Yes, ma'am. More in the media thread, but here's some of it:
“He’s not a sociopath. He’s not a psychopath,” Cindy Watts said of her son.
“I asked Chris, ‘If you did not do this, do not confess to something you didn’t do.’ She shut me down. She completely shut me down,” Cindy Watts said, referring to Chris Watts’ defense attorney.
“He said, ‘I’m sorry. I lost — I went into a rage, and I killed her.’ And he said, ‘I am so sorry. I ruined your life; I ruined my life,’ Mrs. Watts said.
“After the fact with the bodies, he said, ‘Dad, I could not put the girls with her after what she did — I could not put her with her,’” Ronnie Watts said.

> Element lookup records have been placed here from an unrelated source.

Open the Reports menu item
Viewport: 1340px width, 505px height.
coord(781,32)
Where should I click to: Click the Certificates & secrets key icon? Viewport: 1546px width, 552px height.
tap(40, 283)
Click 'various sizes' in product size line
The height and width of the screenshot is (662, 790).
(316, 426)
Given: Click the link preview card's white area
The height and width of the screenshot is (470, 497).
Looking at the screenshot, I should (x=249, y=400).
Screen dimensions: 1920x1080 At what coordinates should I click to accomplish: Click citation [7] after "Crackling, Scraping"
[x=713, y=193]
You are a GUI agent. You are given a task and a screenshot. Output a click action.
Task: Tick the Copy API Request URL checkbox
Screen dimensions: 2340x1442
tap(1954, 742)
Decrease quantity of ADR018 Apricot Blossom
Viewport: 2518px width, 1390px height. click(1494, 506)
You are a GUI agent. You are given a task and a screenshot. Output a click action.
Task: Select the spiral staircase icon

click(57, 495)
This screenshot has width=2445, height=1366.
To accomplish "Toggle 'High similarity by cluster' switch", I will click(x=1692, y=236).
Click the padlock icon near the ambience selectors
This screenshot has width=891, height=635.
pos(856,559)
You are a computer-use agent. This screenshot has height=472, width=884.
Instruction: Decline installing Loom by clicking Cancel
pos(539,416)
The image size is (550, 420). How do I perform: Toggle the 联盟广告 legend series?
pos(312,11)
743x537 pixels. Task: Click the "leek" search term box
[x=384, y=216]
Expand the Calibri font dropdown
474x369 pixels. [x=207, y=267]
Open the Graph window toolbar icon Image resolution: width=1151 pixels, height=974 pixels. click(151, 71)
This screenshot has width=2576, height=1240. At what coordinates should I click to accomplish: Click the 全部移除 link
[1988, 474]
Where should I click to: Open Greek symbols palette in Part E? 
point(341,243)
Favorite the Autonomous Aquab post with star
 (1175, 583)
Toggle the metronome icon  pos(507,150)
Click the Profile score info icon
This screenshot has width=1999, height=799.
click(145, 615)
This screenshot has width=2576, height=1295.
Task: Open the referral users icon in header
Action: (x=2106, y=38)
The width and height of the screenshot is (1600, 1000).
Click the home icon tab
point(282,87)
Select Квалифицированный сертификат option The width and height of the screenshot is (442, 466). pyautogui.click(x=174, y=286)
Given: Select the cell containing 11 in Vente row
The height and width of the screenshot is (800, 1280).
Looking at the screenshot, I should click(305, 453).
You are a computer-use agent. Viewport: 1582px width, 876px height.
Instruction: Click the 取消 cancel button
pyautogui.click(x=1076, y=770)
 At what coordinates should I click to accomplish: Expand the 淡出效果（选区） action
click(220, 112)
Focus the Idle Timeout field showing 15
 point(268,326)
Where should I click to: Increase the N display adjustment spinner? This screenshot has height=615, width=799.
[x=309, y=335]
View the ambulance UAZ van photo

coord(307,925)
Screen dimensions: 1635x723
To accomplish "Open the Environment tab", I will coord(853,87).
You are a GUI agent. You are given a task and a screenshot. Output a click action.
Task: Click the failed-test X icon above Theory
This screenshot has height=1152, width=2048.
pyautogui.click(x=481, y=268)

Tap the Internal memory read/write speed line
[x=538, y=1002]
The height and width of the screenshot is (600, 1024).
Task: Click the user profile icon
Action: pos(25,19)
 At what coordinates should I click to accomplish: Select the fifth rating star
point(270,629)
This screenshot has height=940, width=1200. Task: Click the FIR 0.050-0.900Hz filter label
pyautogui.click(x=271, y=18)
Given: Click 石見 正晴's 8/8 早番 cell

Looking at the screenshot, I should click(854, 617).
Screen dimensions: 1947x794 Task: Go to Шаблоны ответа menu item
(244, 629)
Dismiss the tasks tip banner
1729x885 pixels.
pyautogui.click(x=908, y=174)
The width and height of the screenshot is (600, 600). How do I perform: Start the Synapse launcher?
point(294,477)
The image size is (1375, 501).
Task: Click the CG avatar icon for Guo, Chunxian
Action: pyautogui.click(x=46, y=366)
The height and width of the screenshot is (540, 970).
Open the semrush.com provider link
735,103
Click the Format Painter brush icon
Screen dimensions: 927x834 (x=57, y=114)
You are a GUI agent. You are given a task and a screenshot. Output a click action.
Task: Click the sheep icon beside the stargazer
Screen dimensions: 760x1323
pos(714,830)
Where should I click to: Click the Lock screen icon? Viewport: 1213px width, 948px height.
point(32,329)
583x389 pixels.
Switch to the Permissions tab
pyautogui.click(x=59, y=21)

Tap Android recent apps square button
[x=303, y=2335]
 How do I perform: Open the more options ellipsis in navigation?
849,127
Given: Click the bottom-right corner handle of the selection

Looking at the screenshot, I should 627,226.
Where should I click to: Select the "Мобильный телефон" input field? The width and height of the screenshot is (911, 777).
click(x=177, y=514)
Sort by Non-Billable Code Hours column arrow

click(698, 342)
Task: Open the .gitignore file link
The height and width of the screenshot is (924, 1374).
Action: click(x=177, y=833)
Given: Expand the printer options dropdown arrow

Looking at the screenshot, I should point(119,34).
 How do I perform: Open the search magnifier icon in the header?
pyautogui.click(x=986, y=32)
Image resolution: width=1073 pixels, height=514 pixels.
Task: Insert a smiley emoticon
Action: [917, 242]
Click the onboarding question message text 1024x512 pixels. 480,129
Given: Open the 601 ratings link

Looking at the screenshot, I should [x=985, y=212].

“And so, instead of putting the girls with her, he decided to put her in oil tanks?” Denver7 asked him.
“I don’t understand. I don’t understand,” Mr. Watts replied.
“If he didn’t kill the children, I want him to face that and let them prove it,” Mr. Watts said.
“There’s a whole lot of unanswered questions about the case. Everything happened too quick there, from a case status to a plea,” Mr. Watts said.
“It has been so overwhelming. And I feel like I have to do something to help my son,” Mrs. Watts said. “I just need to do something. If he’s not going to fight, I’m going to fight for him.”
"It was a very hard relationship," said Cindy Watts, Chris' mother. "It was a very hard relationship (with Shanann) as far as I'm concerned. I couldn't do anything right."
The Wattses said their son changed once he met Shanann.
The Wattses said their son's relationship with Shanann was abusive and they felt she isolated Chris from his family in the time they were together.
Ronnie said he believes the initial thing Chris told police -- that he killed his wife only after finding out she had strangled their daughters.
"It's hard for me to believe that he would hurt them girls no matter what," he said. "The story he told me that night, I believed it: The way he looked at me, the way he was crying, I believed it."